In contrast with therapists in the rest of Eastern Europe, Bulgarian therapists widely hold that cluttering is a distinct speech disorder, similar to stuttering but different.
The Fluency Disorders course, included in the educational curriculum of the Specialty Logopedics program at South West University, presents cluttering as a distinct disorder.
While cluttering is well known in the Bulgarian tradition, it is not a well studied fluency disorder. The term "cluttering" is not new. This disorder has been considered a type of tachylalia (through 60-70 years of the twentieth century) and is assumed to be a direct cause of stuttering, a thought strongly influenced by Deso Weiss. During the last decade cluttering was still not well studied due to its unclear pathogenesis. Clinicians in Bulgaria are not yet concerned with the implementation of the principles of evidence-based practice. We are not addressing the results of clinical practice through research yet. Most of the attention of researchers has focused on differentiating stuttering and cluttering.

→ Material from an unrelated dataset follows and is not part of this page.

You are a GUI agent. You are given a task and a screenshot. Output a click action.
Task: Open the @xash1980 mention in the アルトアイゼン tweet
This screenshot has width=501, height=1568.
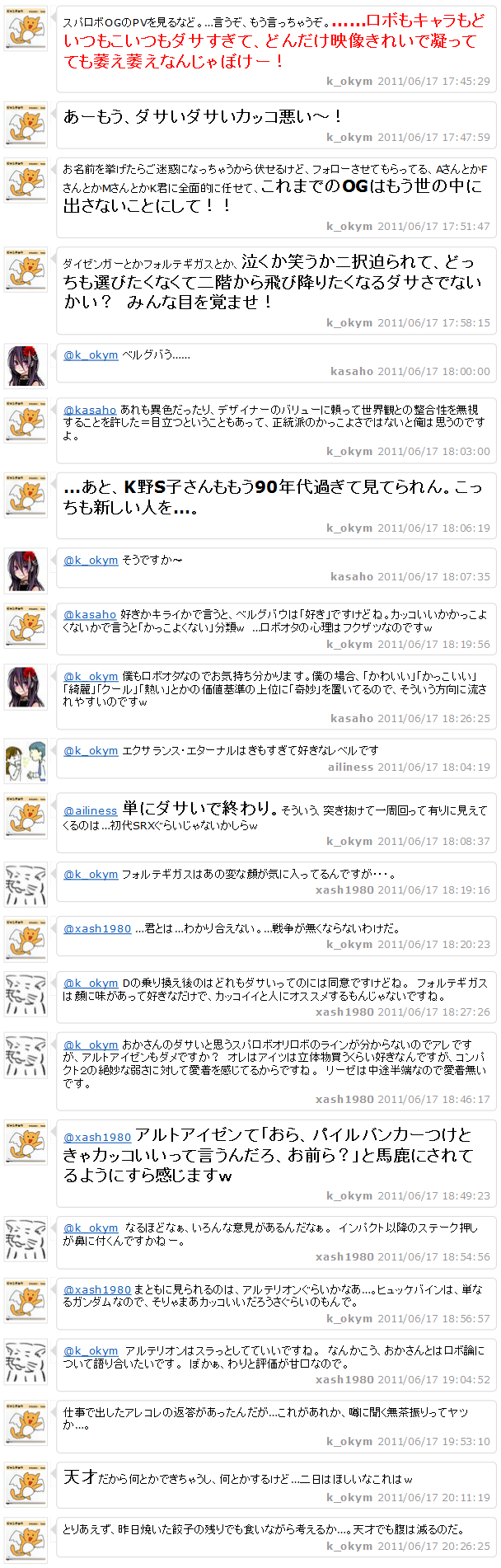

Unfortunately, as is the case with stuttering, there is no universally agreed-upon definition for cluttering in the Bulgarian School. The empirical evidence that cluttering exists apart from stuttering is not well researched. One of the main reasons for our delayed development in this area is that the cluttering problem has been treated only from a pedagogical point of view. We totally agree with Myers'(1996) conclusions that "as professionals in the allied educational and health professions become more attuned to the symptoms of cluttering, it is very likely that collaborative interactions will increase between the speech-language pathologists and others..." Unfortunately in Bulgaria we cannot confirm that metacommunication regarding cluttering is currently going on.
There are no differences regarding the methodological bases of understanding cluttering in Bulgaria as a part of the Eastern school. The main differences between the two schools can be divided as follow:
In Eurostat classificator, 1999; ISCED - 97: Field of Education and Training, area 72: Health and social sciences, professional direction 726 "Physiotherapy and rehabilitation" Logopedics (Speech Therapy) is considered as a paramedical (health) profession. As a new EU member, Bulgaria will undoubtedly adhere to these rules.

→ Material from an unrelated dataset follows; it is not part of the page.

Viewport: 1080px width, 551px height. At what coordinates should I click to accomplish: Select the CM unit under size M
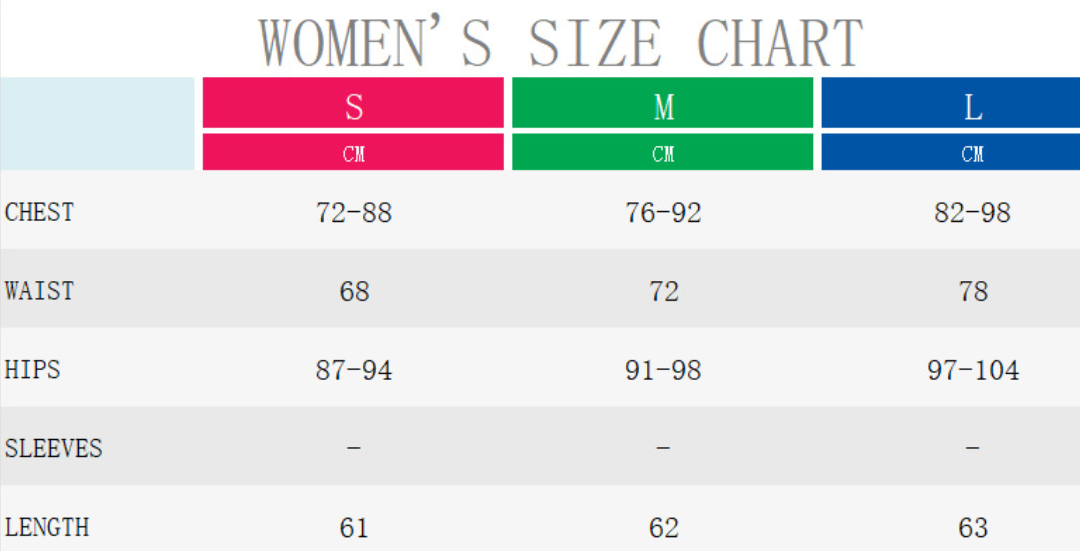[663, 154]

There has been a long history of problems based on the terminological model of logopedics which have been discussed at a national level for a long time (terminology conference, 1994, Blagoevgrad and Sofia University terminology conference, 2007) as well as in a number of international forums (Brizbane, 2004, XXVI IALP congress ). They involve cultural, historical, linguistic and practical factors.
Regarding the influence of the different schools on the disorder of cluttering in Bulgaria we agree with Sick (2006) that there is still relatively limited knowledge regarding the causes and symptoms of cluttering; there is no commonly accepted definition of cluttering; there is still insufficient public and professional awareness of cluttering (Louis, Raphael, Myers, & Bakker, 2003); and there is a continueing tendency to view stuttering and cluttering as similar disorders.
We strongly support increasing the world 's research potential into cluttering. In addition to the need for worldwide research initiatives, we also support the need to develop evidence-based therapy approaches.
Acknowledgement of the possible concomitance of different speech and language disorders has been a trend in Europe, wherein unitary diagnostic boundaries have not been accorded major importance. We can confirm that for many years cluttering was commonly viewed as more or less the same phenomenon as stuttering (Van Riper, 1972). The different researchers'point of views have been again analyzed and repeated. Traditions, opinions and supposition have been made based on cluttering, although there has not been tremendous progress in studying the disorder.
Whereas European speech therapists led the discussion and clinical observations of cluttering during much of the twentieth century, it would appear that leadership in scientific and clinical understanding of cluttering is currently being led by speech-language pathologists in North America.